Exclamation PointIt’s rare today to have “direct evidence” of age discrimination – or evidence that on its face raises a legal inference of guilt. Most supervisors and managers have learned to refrain from making discriminatory comments in public.

So when direct evidence of discrimination does exist, you’d think the court would take it seriously. Don’t count on it.

A three-judge panel of the U.S. Court of Appeals for the 6th Circuit in Ohio recently dismissed the case of Reva Richardson, a 50-year-old sales associate at a Wal-Mart store in Lansing, Michigan, who was fired after a supervisor allegedly told her son, who also worked at the store, “[We] need to get rid of Reva. She’s too old to work here anymore.”

The  12-year veteran Wal-Mart employee was fired after she fell and broke her wrist while stacking merchandise at the store. The reason given for Richardson’s termination was “demonstrated unsafe work practices which resulted in an accident.”

The appeals court earlier this month upheld the dismissal of Richardson’s case without a trial, essentially finding that no reasonable person could conclude that Richardson was a victim of age discrimination.

The court observed that the supervisor who made the inflammatory remarks, Adam Eschtruth, was transferred to another Wal-Mart store four months before Richardson’s dismissal and Riichardson failed to produce evidence that Eschtruth had any input in the decision to terminate her employment. The Court found that Eschtruth “was not involved in the firing decision” and “his statements do not qualify as direct evidence of age discrimination.”

Of course there was other evidence, including the questionable reason cited for Richardson’s dismissal.

Store manager Mark Darby fired Richardson after he and two other store managers reviewed a surveillance video of Richardson’s fall. They concluded that Richardson created a safety hazard due to improper placement of equipment. Furthermore, they faulted her for failing to look behind when she walked backward and tripped on a piece of equipment.

Richardson argued that Wal-Mart management began mistreating her in 2012 because of her age. Among other things, she said Darby “humiliated” and “taunted and shamed her” by screaming at her in front of a vendor.
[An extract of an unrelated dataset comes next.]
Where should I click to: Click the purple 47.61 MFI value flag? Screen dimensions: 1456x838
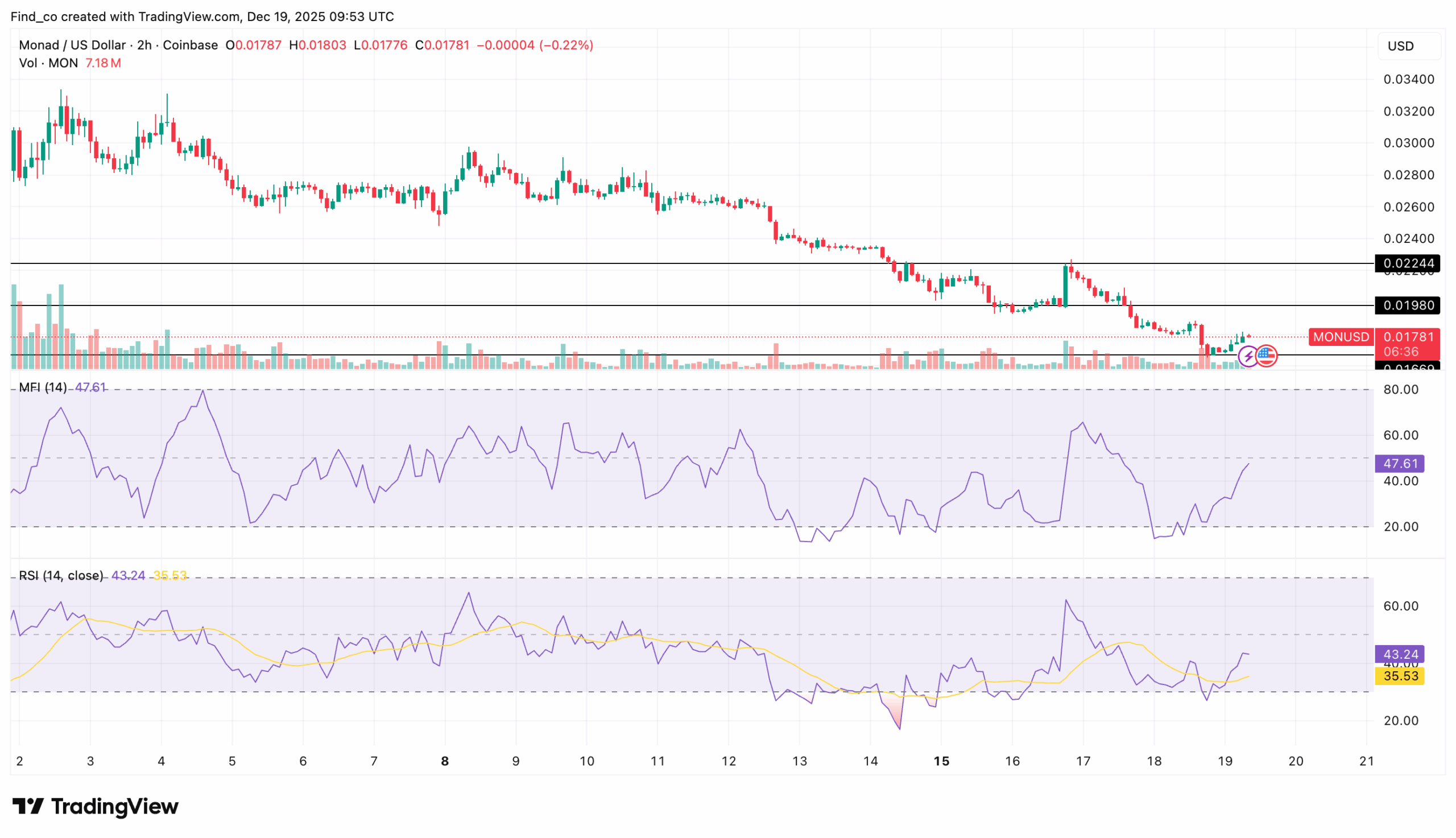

Moreover, she said Darby and Eschtruth treated two younger associates more favorably than her.

She also said Eschtruth asked her several times during her evaluation  when she was going to “quit” or “leave”  Wal-Mart, to which Richardson responded, “When I can no longer walk.”

According to the appeals court, Richardson’s evaluations were generally positive. However, she received three “written coachings” over a period of 12 years. These involved an alleged attempt to influence the exchange of her daughter’s computer, failure to properly package a hazardous-material item and four unscheduled absences (due to illness) within six months.

The case is Richardson v. Walmart Stores, Inc.,  6th Cir., No. 15-1142,  (Sept. 9, 2016).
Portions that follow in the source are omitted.